* **DIRECTIONS**
Would you copy only the lines below, beginning with the one that contains "This screenshot has width=1568, height=622." and running through the last entry line?

* **EXERCISE DATA**
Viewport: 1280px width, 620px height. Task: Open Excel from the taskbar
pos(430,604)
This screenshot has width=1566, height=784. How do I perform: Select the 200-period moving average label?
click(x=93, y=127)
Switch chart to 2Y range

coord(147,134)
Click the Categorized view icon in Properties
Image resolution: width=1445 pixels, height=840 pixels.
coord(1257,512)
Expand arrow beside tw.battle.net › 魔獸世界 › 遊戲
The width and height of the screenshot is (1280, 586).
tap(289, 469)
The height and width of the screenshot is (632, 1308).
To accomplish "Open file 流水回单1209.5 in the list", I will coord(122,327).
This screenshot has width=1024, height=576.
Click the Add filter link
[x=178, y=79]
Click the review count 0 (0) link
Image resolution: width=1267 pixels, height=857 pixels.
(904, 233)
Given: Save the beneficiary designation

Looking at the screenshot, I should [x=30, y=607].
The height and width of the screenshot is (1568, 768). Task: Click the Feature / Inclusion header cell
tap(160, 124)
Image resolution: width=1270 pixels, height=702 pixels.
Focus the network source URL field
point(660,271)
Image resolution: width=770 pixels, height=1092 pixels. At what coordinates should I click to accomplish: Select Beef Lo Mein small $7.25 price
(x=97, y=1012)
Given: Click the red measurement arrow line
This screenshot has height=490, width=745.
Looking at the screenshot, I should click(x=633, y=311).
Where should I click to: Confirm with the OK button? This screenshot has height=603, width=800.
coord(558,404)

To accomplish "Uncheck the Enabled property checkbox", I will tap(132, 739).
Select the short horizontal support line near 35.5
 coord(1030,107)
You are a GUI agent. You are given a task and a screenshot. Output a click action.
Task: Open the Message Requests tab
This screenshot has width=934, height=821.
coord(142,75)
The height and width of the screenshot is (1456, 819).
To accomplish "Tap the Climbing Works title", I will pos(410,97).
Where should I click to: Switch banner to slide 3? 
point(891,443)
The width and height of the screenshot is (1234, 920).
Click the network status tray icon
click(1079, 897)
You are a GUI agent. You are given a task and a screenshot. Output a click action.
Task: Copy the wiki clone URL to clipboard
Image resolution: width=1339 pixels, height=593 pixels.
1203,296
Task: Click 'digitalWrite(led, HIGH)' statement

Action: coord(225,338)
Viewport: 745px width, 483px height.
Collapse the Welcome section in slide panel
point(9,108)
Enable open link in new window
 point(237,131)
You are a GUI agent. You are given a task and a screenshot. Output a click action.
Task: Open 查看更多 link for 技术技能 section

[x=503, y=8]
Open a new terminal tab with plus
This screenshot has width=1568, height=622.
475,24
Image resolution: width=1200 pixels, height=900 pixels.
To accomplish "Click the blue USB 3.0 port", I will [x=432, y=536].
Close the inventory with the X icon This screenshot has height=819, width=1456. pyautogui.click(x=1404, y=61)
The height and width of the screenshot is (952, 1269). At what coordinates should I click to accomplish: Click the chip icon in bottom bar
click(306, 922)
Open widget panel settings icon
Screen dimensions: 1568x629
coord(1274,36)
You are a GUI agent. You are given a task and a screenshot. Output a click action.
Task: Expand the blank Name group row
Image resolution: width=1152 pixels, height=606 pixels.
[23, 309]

* **EXERCISE SOLUTION**
This screenshot has width=1568, height=622.
475,24
Image resolution: width=1200 pixels, height=900 pixels.
To accomplish "Click the blue USB 3.0 port", I will [x=432, y=536].
Close the inventory with the X icon This screenshot has height=819, width=1456. pyautogui.click(x=1404, y=61)
The height and width of the screenshot is (952, 1269). At what coordinates should I click to accomplish: Click the chip icon in bottom bar
click(306, 922)
Open widget panel settings icon
Screen dimensions: 1568x629
coord(1274,36)
You are a GUI agent. You are given a task and a screenshot. Output a click action.
Task: Expand the blank Name group row
Image resolution: width=1152 pixels, height=606 pixels.
[23, 309]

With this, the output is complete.